À faire -
[1] Pour chaque affirmation, indiquez si elle concorde avec l'entretien avec Célia Wa reproduit plus bas, par oui ou non, et citez les mots du texte qui tranchent. (a) Célia Wa est originaire de la Guadeloupe. (b) Célia Wa a déjà sorti son premier album. (c) Célia Wa a commencé la musique à l'âge de 15 ans.
[2] Rédigez la suite de l'entretien avec Célia Wa, en reprenant après la dernière phrase de sa réponse.

Extrait fourni -
******
@fiora lumbroso
Rencontre avec une Artiste avec un grand A. Auteure, compositrice, interprète, musicienne, notre Queenspiration du jour s’appelle Célia Wa. Originaire de la Guadeloupe, cette jeune artiste fait vibrer tant par sa voix qu’à travers la flûte traversière, son instrument de prédilection, des textes conscients. Après la sortie d’un premier EP intitulé « Wa Ep », l’artiste prépare actuellement la sortie de son premier album.
RTM | A quel moment as-tu décidé de faire de la musique ton métier ?
Célia | J’ai commencé la musique à l’âge de 9/10 ans. Au départ, c’était essentiellement un hobby, une passion qui m’aidait à trouver mon équilibre. Je n’avais pas dans mon entourage d’exemple de musicien professionnel. Ayant grandit en Guadeloupe, j’ai toujours vu ma famille et mon entourage pratiqué une activité artistique, mais personne n’en vivait.
******
Lignes fournies -
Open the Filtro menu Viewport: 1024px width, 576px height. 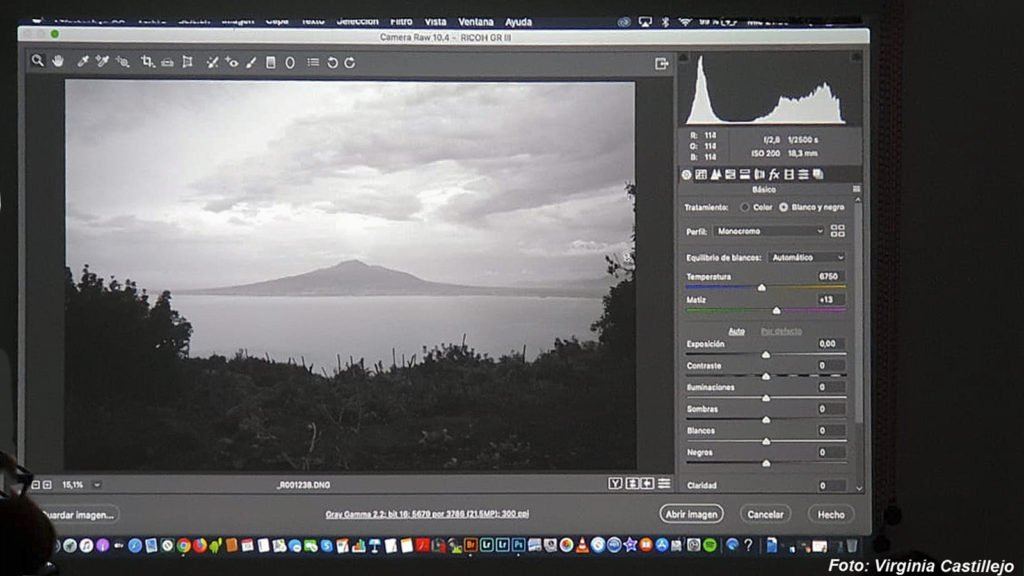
******
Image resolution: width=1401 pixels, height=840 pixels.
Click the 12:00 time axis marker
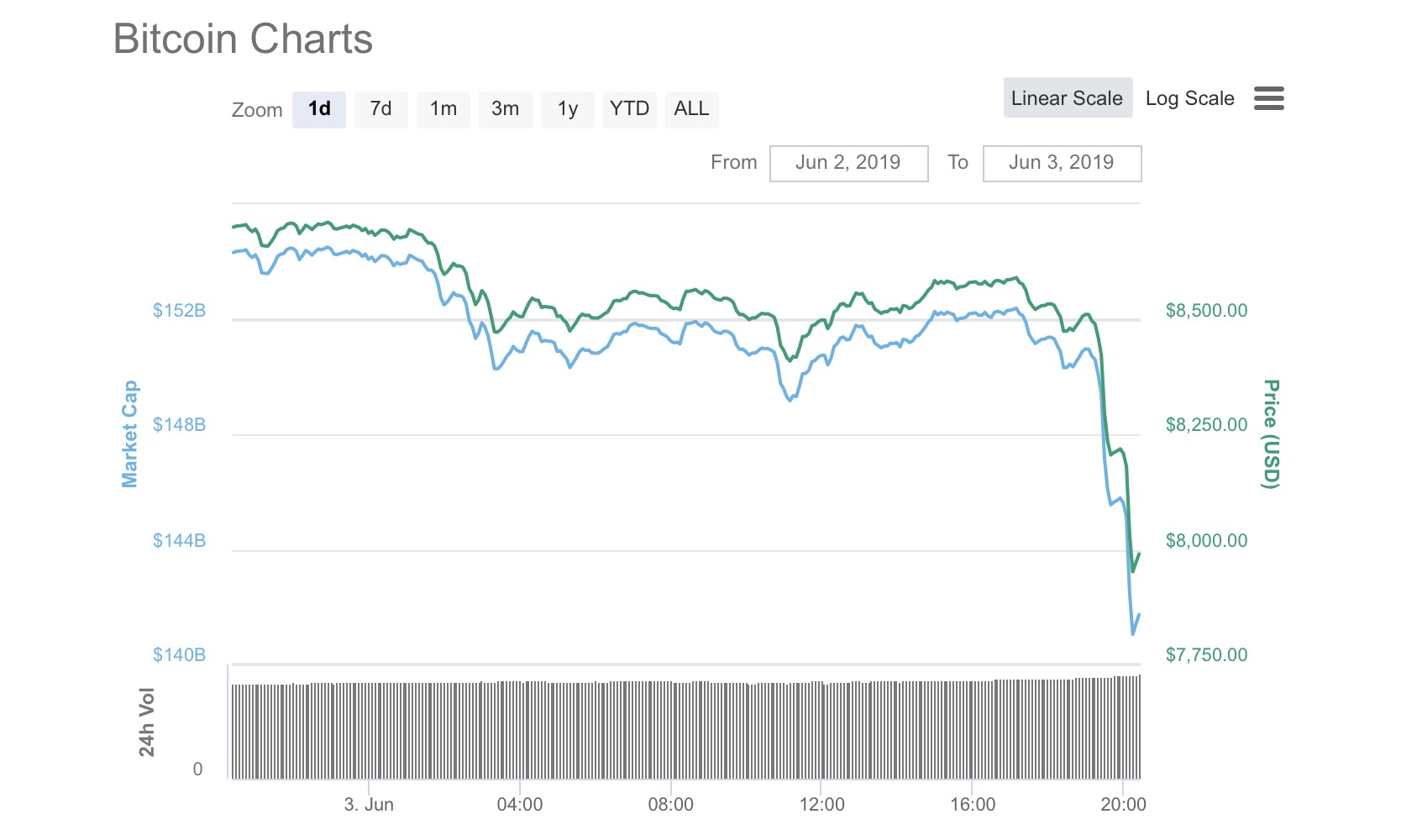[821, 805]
******
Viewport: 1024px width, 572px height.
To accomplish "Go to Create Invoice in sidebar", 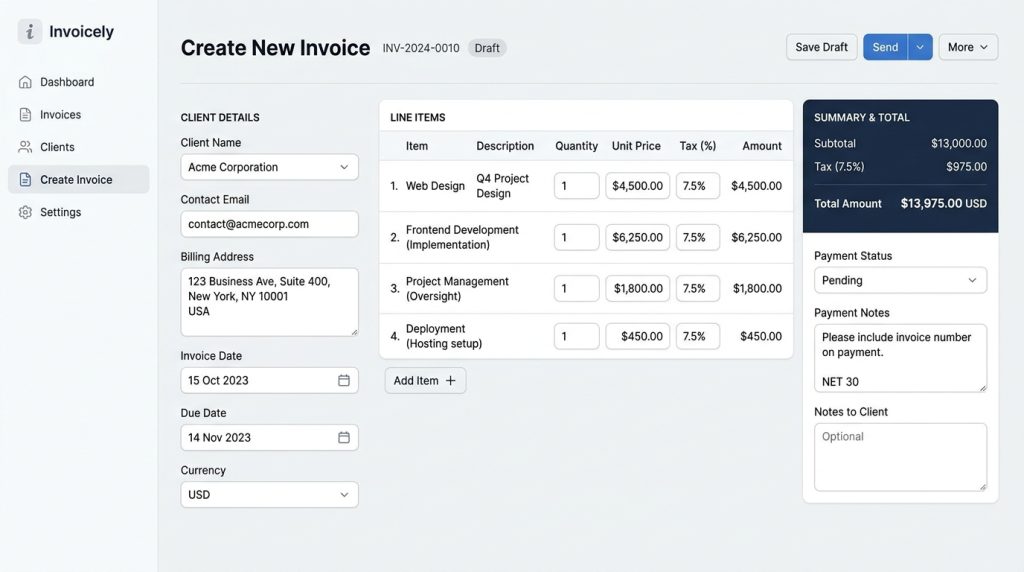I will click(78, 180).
******
Réponses dans l'ordre -
[1]
(a) Oui : « Originaire de la Guadeloupe »
(b) Non : « l’artiste prépare actuellement la sortie de son premier album »
(c) Non : « J’ai commencé la musique à l’âge de 9/10 ans. »

[2]
A mon arrivée à Paris en 2003, j’ai arrêté la musique pendant 4 ans. J’avais perdu ma famille musicale, mes repères. Je me sentais seule. Le goût de la musique est resté derrière moi. Je me suis mise à la danse, au Hip-Hop. Je me suis rapidement rendue compte que l’on pouvait être payé pour une pratique artistique. J’ai touché mon premier cachet en tant que danseuse. Les choses se sont enchainées rapidement, j’aimais la danse mais au fur et à mesure je me suis rendue compte que je ne voulais pas en faire mon métier. Je voulais garder le plaisir de la danse, et je commençais à le perdre. C’est suite à la comédie musicale Kirikou, que j’ai pris conscience que je ne me sentais plus à ma place. J’ai voulu reprendre une formation musicale pour me professionnaliser.
En 2009, j’ai intégré une école de Jazz à Paris, l’American School of Modern Music.
J’avais décidé que je vivrais de la musique. J’avais envie de me former. En Guadeloupe, j’avais pu acquérir un bon niveau instrumental, mais j’avais quelques lacunes en théorie. Il y a beaucoup d’écoles de musique en Guadeloupe, mais aucun conservatoire à l’heure actuelle. Ca va bientôt faire 10 ans que j’ai pris la décision de vivre de ma passion.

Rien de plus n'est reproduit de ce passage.